Novices often start by randomly placing stones on the board, as if it were a game of chance. An understanding of how stones connect for greater power develops, and then a few basic common opening sequences may be understood. Learning the ways of life and death helps in a fundamental way to develop one's strategic understanding of weak groups.[c] A player who both plays aggressively and can handle adversity is said to display kiai, or fighting spirit, in the game.
In the opening, players often play established sequences called joseki, which are locally balanced exchanges;[44] however, the joseki chosen should also produce a satisfactory result on a global scale. It is generally advisable to keep a balance between territory and influence. Which of these gets precedence is often a matter of individual taste.

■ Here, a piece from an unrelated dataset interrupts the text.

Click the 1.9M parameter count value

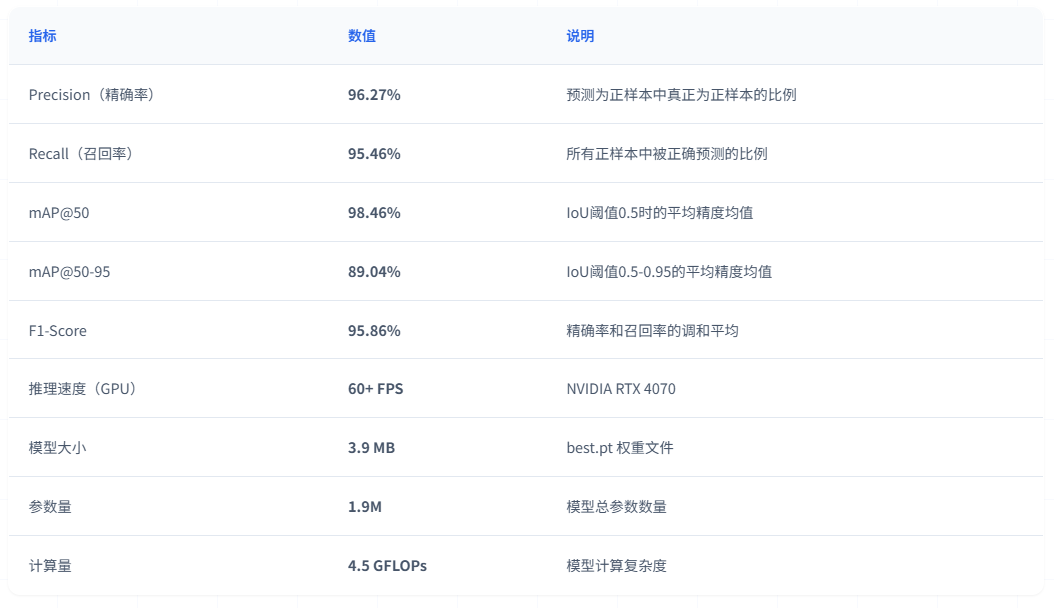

The middle phase of the game is the most combative, and usually lasts for more than 100 moves. During the middlegame, the players invade each other's territories, and attack formations that lack the necessary two eyes for viability. Such groups may be saved or sacrificed for something more significant on the board.[45] It is possible that one player may succeed in capturing a large weak group of the opponent's, which often proves decisive and ends the game by a resignation. However, matters may be more complex yet, with major trade-offs, apparently dead groups reviving, and skillful play to attack in such a way as to construct territories rather than kill.[46]
The end of the middlegame and transition to the endgame is marked by a few features. Near the end of a game, play becomes divided into localized fights that do not affect each other,[47] with the exception of ko fights, where before the central area of the board related to all parts of it. No large weak groups are still in serious danger. Moves can reasonably be attributed some definite value, such as 20 points or fewer, rather than simply being necessary to compete. Both players set limited objectives in their plans, in making or destroying territory, capturing or saving stones. These changing aspects of the game usually occur at much the same time, for strong players. In brief, the middlegame switches into the endgame when the concepts of strategy and influence need reassessment in terms of concrete final results on the board.
Almost all other information about how the game is played is heuristic, meaning it is learned information about how the patterns of the stones on the board function, rather than a rule. Other rules are specialized, as they come about through different rulesets, but the above two rules cover almost all of any played game.
Although there are some minor differences between rulesets used in different countries,[48] most notably in Chinese and Japanese scoring rules,[49] these differences do not greatly affect the tactics and strategy of the game.